**The data:**
┌──

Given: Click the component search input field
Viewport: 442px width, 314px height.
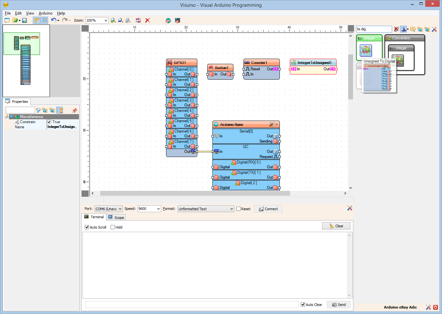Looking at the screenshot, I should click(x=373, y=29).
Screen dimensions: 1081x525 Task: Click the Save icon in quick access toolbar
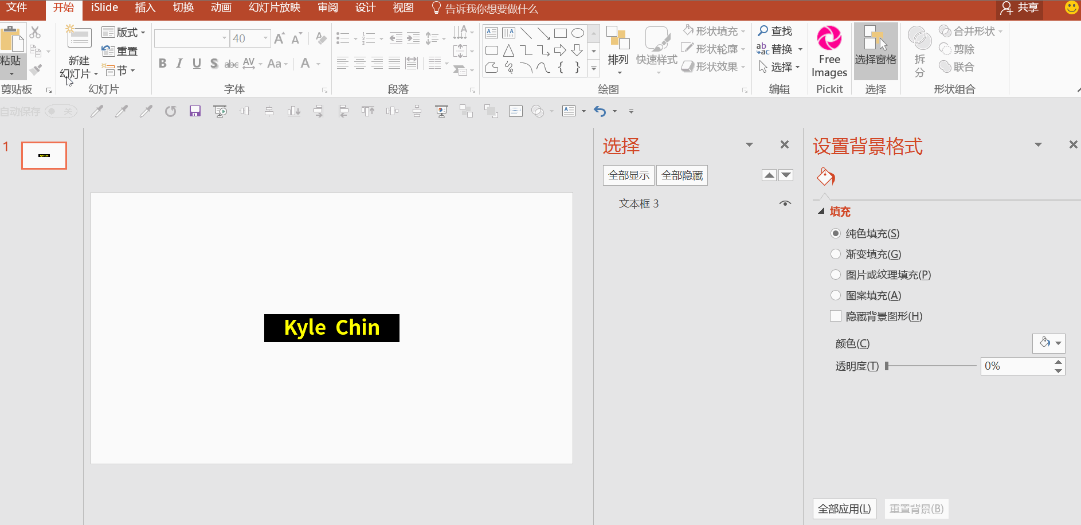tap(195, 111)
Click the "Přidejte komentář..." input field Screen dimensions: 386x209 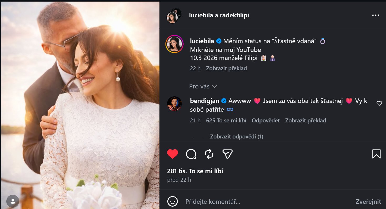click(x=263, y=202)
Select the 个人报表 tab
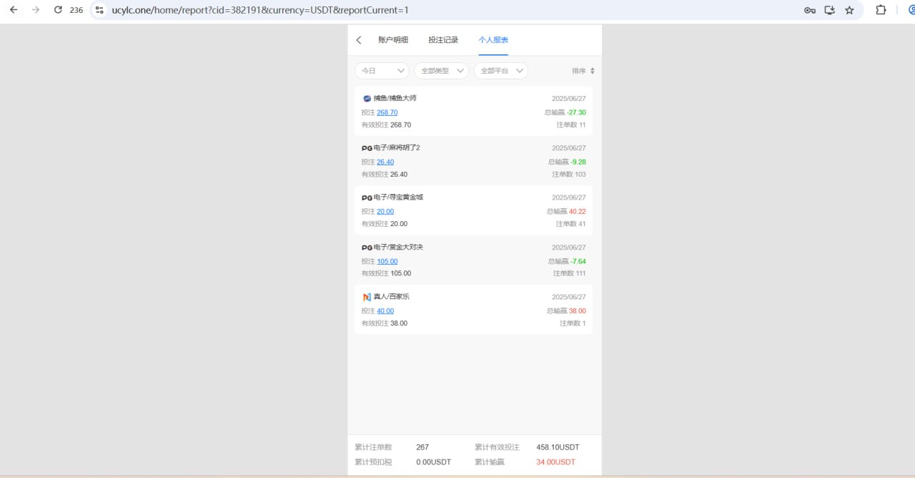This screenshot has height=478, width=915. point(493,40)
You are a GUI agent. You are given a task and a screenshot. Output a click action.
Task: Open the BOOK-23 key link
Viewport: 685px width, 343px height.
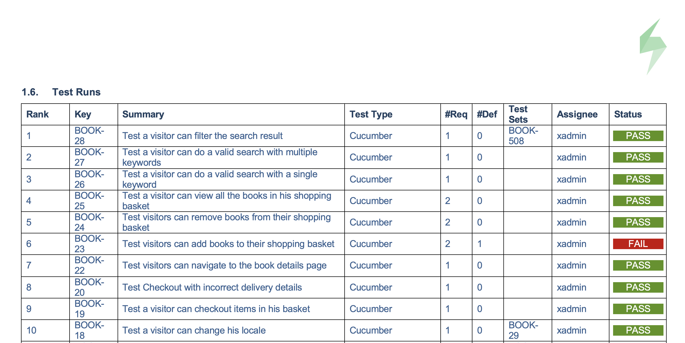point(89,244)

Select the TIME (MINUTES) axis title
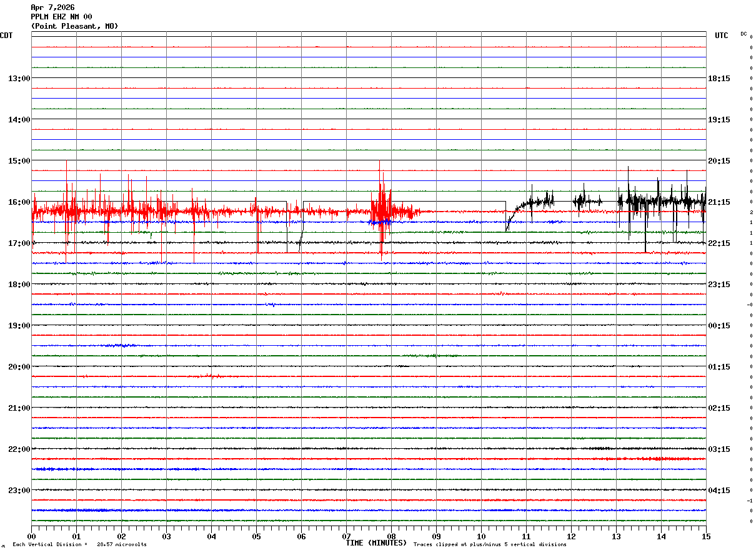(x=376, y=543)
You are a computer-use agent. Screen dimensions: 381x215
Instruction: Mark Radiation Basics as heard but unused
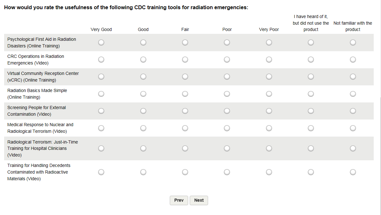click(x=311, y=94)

└──

**What you should do:** Spot every line in the entries that includes the word "agent", and copy each one out.

**Result below:**
You are a GUI agent. You are given a task and a screenshot. Output a click action.
You are a computer-use agent. Screen dimensions: 381x215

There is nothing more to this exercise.